-- Task details --
The word "Start" occurs in some lines of the data. Return each such line.

-- Dataset records --

┌────────

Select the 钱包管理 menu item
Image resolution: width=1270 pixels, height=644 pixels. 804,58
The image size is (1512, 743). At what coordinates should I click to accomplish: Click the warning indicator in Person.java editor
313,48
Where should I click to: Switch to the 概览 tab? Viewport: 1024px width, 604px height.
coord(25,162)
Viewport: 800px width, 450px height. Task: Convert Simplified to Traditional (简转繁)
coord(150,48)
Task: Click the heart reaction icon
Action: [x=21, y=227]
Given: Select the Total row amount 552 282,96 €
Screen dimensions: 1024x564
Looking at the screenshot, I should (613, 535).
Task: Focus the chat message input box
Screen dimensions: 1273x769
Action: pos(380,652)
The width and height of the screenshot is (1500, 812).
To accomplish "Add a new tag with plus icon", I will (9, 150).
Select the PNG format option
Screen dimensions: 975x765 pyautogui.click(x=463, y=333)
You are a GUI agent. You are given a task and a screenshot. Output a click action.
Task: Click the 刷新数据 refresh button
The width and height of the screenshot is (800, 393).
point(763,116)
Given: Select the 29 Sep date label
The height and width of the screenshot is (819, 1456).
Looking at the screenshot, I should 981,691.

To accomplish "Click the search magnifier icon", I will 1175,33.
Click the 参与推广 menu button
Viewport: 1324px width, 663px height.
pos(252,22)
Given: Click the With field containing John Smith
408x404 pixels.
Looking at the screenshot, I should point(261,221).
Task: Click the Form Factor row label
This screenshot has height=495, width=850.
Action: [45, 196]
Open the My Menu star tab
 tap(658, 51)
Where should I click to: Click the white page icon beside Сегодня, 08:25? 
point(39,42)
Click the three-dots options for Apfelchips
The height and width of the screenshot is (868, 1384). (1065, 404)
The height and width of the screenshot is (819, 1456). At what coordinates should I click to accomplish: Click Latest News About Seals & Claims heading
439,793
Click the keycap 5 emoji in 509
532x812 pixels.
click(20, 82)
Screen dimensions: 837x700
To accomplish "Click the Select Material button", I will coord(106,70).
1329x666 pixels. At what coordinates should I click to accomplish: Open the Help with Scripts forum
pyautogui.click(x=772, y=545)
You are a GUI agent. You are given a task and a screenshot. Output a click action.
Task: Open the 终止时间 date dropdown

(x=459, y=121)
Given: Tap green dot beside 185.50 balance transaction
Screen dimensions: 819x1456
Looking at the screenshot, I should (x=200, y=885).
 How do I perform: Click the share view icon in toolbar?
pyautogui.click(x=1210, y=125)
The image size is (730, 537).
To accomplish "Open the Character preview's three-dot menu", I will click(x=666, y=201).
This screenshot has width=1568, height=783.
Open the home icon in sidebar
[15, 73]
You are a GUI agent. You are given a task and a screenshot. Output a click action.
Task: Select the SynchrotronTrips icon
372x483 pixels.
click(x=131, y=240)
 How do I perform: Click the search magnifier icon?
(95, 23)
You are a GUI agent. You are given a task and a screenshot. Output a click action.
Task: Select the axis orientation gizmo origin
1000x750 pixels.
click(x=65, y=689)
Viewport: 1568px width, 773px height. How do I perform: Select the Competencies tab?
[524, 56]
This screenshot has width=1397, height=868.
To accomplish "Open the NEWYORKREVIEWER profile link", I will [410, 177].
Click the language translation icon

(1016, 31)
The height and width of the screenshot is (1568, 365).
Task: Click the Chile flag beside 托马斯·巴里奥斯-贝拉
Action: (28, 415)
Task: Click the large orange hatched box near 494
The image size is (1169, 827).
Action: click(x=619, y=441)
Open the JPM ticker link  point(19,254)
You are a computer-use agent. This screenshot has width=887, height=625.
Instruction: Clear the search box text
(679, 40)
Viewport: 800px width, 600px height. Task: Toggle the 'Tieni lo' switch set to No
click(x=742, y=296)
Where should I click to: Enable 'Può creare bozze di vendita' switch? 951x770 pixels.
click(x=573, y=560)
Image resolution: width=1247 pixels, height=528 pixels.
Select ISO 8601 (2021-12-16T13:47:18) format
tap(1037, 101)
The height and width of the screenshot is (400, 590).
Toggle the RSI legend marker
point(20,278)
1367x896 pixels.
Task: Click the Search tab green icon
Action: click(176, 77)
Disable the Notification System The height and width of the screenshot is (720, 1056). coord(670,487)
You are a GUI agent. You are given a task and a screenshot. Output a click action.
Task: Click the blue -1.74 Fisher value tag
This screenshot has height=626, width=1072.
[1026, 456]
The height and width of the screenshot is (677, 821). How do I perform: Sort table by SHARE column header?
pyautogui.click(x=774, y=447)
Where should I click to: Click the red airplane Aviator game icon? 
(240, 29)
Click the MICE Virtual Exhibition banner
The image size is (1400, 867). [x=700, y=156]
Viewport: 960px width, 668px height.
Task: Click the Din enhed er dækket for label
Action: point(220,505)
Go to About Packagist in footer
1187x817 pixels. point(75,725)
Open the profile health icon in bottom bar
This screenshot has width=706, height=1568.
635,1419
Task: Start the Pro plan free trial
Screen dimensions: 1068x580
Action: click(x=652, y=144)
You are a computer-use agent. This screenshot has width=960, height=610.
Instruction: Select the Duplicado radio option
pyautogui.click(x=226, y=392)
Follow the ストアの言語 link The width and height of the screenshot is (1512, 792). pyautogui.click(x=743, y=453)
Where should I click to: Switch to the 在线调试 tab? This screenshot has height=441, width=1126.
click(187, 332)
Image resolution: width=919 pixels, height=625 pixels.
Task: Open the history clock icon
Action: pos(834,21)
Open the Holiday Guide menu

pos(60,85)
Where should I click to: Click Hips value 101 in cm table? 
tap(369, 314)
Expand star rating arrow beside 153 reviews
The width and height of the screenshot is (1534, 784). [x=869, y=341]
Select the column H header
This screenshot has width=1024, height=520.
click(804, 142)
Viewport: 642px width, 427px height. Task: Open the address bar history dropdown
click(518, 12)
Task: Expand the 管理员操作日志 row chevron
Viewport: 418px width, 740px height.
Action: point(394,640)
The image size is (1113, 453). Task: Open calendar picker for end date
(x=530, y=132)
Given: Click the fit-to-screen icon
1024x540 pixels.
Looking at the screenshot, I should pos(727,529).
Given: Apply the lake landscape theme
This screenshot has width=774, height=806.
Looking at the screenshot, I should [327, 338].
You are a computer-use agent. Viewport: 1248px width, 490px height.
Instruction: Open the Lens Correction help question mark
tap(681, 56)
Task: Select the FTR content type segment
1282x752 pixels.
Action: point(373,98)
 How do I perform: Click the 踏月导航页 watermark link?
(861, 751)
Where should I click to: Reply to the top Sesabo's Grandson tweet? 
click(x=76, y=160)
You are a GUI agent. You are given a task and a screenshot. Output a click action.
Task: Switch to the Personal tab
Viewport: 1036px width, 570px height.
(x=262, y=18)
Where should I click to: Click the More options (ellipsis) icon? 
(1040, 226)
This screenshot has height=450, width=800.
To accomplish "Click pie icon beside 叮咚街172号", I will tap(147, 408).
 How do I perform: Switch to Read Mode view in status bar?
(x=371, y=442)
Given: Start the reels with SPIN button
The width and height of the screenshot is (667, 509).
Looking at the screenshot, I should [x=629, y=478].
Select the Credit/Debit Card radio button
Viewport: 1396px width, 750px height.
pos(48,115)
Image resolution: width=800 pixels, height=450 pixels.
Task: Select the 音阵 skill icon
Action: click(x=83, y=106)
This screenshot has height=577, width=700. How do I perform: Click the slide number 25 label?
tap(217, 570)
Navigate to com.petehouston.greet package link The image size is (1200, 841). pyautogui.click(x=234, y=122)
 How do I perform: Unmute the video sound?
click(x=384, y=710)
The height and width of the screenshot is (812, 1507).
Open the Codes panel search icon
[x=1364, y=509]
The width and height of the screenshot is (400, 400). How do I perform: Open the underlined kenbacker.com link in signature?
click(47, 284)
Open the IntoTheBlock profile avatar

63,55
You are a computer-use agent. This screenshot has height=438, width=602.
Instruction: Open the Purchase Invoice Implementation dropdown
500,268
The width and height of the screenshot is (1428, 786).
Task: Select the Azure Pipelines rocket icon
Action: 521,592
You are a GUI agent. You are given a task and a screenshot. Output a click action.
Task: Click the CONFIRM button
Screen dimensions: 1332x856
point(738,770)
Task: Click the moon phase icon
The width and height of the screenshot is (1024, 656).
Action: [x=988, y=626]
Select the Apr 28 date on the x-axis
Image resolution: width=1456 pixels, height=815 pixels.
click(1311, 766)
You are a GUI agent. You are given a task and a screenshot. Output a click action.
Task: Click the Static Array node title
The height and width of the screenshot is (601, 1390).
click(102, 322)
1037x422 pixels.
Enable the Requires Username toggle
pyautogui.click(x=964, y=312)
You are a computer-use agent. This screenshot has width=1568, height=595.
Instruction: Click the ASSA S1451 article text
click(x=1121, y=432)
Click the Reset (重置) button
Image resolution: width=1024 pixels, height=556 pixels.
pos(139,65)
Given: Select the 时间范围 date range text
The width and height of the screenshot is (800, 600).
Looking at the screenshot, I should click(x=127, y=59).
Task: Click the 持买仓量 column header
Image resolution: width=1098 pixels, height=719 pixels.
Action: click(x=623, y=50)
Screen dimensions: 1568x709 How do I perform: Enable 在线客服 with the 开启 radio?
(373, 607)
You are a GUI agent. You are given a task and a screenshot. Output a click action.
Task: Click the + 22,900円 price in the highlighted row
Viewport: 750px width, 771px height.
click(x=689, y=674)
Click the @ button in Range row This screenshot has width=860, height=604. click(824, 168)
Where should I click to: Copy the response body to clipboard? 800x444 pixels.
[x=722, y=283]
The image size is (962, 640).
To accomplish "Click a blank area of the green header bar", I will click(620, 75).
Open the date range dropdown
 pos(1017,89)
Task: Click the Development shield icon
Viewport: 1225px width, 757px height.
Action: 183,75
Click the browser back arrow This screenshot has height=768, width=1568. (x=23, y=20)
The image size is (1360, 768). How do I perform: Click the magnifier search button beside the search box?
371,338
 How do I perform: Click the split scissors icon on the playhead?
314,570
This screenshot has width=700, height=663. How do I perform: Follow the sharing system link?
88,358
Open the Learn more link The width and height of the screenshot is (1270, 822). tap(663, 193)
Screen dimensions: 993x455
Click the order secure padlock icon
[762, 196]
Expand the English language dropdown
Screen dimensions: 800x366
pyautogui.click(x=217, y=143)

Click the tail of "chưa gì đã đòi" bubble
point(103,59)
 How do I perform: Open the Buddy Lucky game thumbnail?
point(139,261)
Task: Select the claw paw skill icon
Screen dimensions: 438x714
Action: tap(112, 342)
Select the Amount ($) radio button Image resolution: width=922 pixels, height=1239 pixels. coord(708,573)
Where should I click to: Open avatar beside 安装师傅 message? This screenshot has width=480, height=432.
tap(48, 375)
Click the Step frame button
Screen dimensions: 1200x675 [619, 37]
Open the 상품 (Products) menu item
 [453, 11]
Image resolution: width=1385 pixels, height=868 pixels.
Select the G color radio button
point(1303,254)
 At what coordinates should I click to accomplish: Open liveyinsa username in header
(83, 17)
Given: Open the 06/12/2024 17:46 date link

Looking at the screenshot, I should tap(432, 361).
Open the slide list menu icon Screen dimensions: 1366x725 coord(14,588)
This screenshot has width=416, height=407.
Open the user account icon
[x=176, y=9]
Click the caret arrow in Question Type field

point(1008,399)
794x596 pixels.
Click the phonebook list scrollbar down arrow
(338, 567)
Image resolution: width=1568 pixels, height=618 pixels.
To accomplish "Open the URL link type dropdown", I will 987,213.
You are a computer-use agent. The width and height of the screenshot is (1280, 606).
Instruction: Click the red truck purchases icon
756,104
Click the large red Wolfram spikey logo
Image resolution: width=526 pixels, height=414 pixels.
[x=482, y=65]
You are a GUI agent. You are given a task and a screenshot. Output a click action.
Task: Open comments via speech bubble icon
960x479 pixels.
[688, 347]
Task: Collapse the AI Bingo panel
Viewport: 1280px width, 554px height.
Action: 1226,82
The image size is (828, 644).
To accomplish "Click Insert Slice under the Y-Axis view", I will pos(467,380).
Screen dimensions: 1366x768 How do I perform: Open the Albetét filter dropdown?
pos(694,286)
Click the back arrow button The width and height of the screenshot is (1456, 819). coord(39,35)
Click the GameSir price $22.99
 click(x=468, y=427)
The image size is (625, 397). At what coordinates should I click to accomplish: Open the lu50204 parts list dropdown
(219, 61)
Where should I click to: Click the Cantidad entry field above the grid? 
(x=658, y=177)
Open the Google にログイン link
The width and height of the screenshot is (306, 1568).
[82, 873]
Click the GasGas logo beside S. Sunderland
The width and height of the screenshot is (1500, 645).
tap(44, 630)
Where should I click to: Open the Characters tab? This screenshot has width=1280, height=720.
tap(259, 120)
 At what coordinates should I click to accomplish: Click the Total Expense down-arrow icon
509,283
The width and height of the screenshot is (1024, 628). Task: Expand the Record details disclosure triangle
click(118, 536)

└────────

-- Reply to the task --
Task: Start the Pro plan free trial
Given: Start the reels with SPIN button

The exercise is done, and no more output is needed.